Living with Christ, following him – this means
finding the right way, so that our lives can be
meaningful and so that one day we might say: "Yes,
it was good to have lived". The people of Israel
continue to be grateful to God because in the Commandments
he pointed out the way of life. The great Psalm
119(118) is a unique expression of joy for this fact:
we are not fumbling in the dark. God has shown
us the way and how to walk aright. The message
of the Commandments was synthesized in the life of Jesus
and became a living model. Thus we understand that these
rules from God are not chains, but the way which
he is pointing out to us. We can be glad
for them and rejoice that in Christ they stand before
us as a lived reality. He himself has made us
glad. By walking with Christ, we experience the joy of
Revelation, and as priests we need to communicate to others
our own joy at the fact that we have been
shown the right way.
Then there is the phrase
about the "darkest valley" through which the Lord leads us.
Our path as individuals will one day lead us into
the valley of the shadow of death, where no one
can accompany us. Yet he will be there. Christ himself
descended into the dark night of death. Even there he
will not abandon us. Even there he will lead us.

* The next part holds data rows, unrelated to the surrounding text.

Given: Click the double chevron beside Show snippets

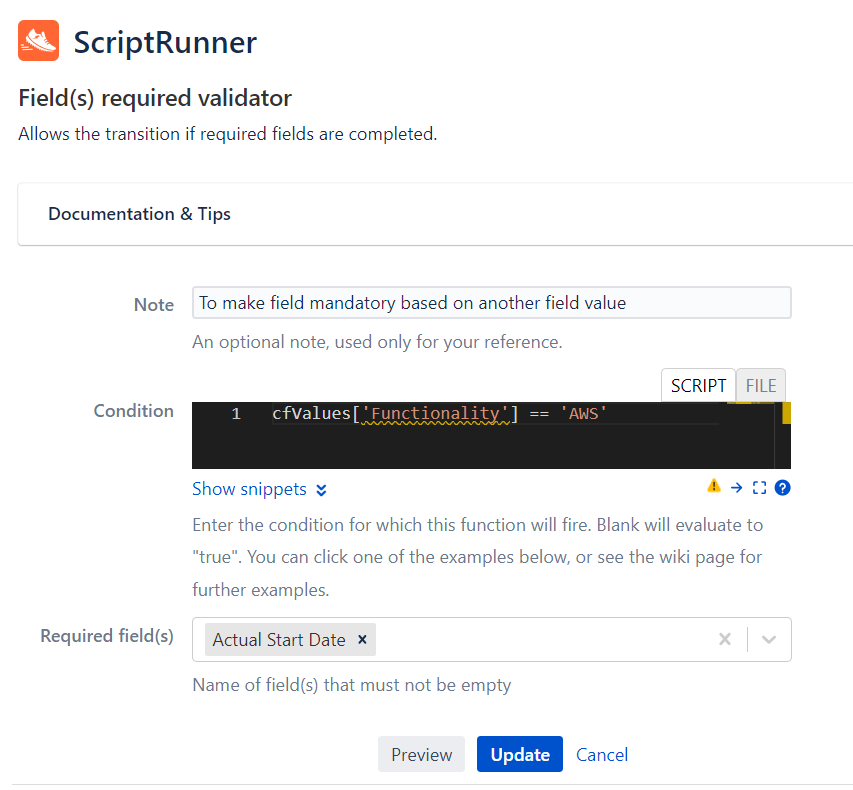Looking at the screenshot, I should [322, 490].
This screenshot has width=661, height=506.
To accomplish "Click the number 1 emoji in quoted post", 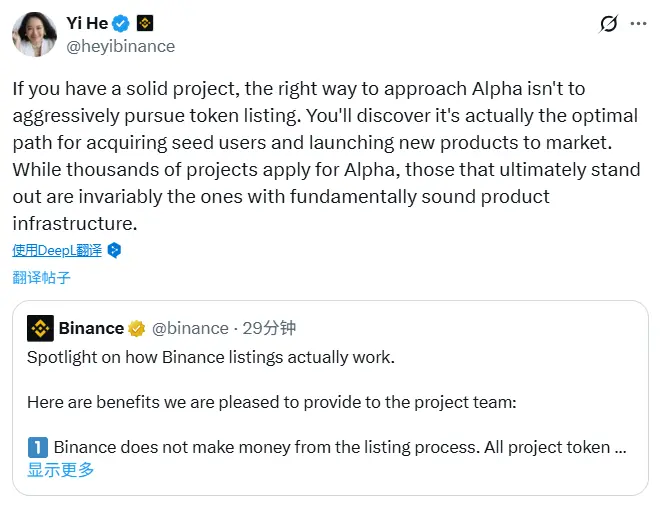I will pyautogui.click(x=36, y=447).
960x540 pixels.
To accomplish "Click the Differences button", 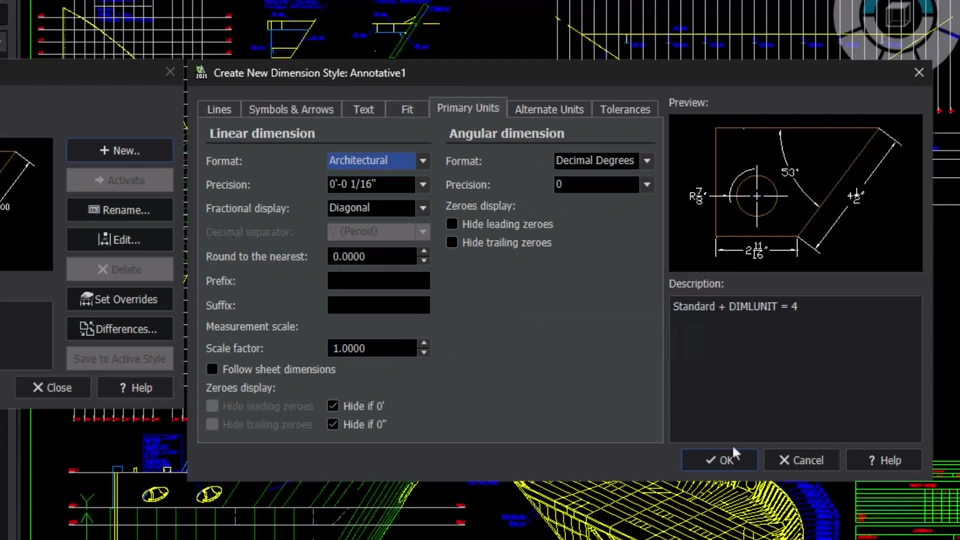I will tap(119, 329).
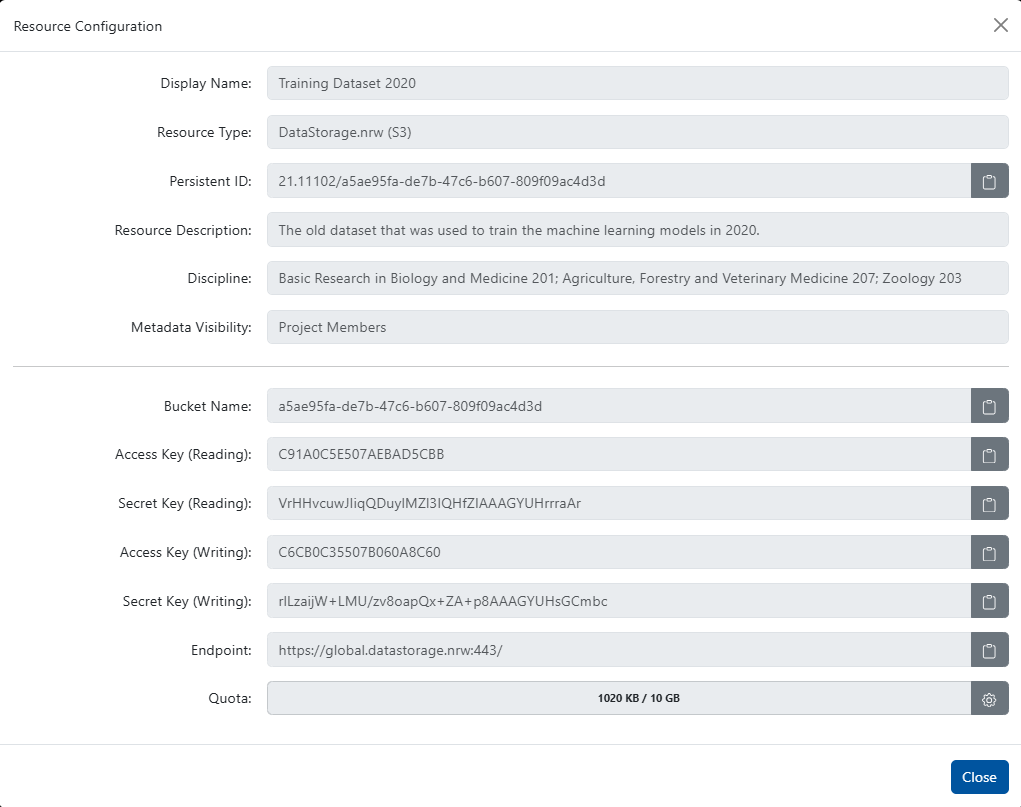
Task: Copy the Endpoint URL
Action: click(x=989, y=650)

"If I sink to the nether world, you are present
there", says Psalm 139(138). Truly you are there, even in
the throes of death, and hence our Responsorial Psalm can
say: even there, in the darkest valley, I fear no
evil. When speaking of the darkest valley, we can also
think of the dark valleys of temptation, discouragement and trial
through which everyone has to pass. Even in these dark
valleys of life he is there. Lord, in the darkness
of temptation, at the hour of dusk when all light
seems to have died away, show me that you are
there. Help us priests, so that we can remain beside
the persons entrusted to us in these dark nights. So
that we can show them your own light.
"Your
rod and your staff – they comfort me": the shepherd
needs the rod as protection against savage beasts ready to
pounce on the flock; against robbers looking for prey. Along
with the rod there is the staff which gives support
and helps to make difficult crossings. Both of these are
likewise part of the Church’s ministry, of the priest’s ministry.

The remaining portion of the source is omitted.